Below is the code I tried but it did not produce correct results. I couldn't understand where my logic goes wrong.

/*     binary to decimal     */
#include<stdio.h>
int main()
{
    int a,i,p,sum=0;
    printf("enter binary number\n");
    scanf("%u",&a);
    for(i = 0 ; i < 5; i++)  /* Taking only 5 digits in binary */
    {
        if((a  & 1<<i)) 
        { 
            p = 1<<i;        
            sum = sum +p;
        }
    }

    printf("%d\n",sum);
    return 0;
}

I entered 1001 and was expecting 9 to be the output, but output was 1001?

Answer 1

scanf("%u",&a); will read a decimal number. Therefore when you enter 1001 it will be 0011 1110 1001 in binary and after you convert this number back to decimal it becomes 1001₁₀. You should read it as a string to preserve the binary form

And then the code you wrote only checks the lower 5 bits of the input value.
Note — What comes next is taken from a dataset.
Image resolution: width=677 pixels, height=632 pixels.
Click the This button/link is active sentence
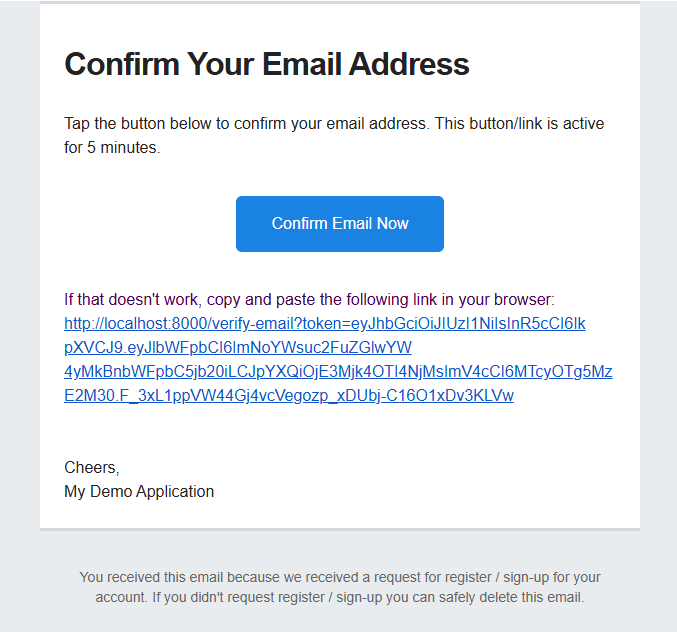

If you enter 1001 it will output 9 as "expected" because the lower bits of 1001 is 01001 which is accidentally the same for 9. The output is not 1001 as you described. That means the code above is not the original code you ran. If you enter another number the result will be different. For example entering 36 will print 4 on the output

Answer 2

Reason is very simple, variable 'a' is of type int hence when you provide the input as 1001 it becomes a integer of 1001 not a binary for the compiler, so you will not get the proper result, don't use shift operator, try some thing similar as suggested by others

Answer 3

This should help you:

#include<stdio.h>
 int main()
 {
   int a,i,p,sum=0;
   int temp;

   printf("enter binary number\n");
   scanf("%d",&a);

   for(i = 0 ; i<5; i++)  /* Taking only 5 digits in binary */
   {
    temp=a % 10;
     a = a/10;

     p = temp<<i;
     sum = sum +p;
   }

  printf("%d\n",sum);
  return 0;
 }

Answer 4

You would do better to take the input as a string, and starting from the end of that string add the place values for the 1 digits.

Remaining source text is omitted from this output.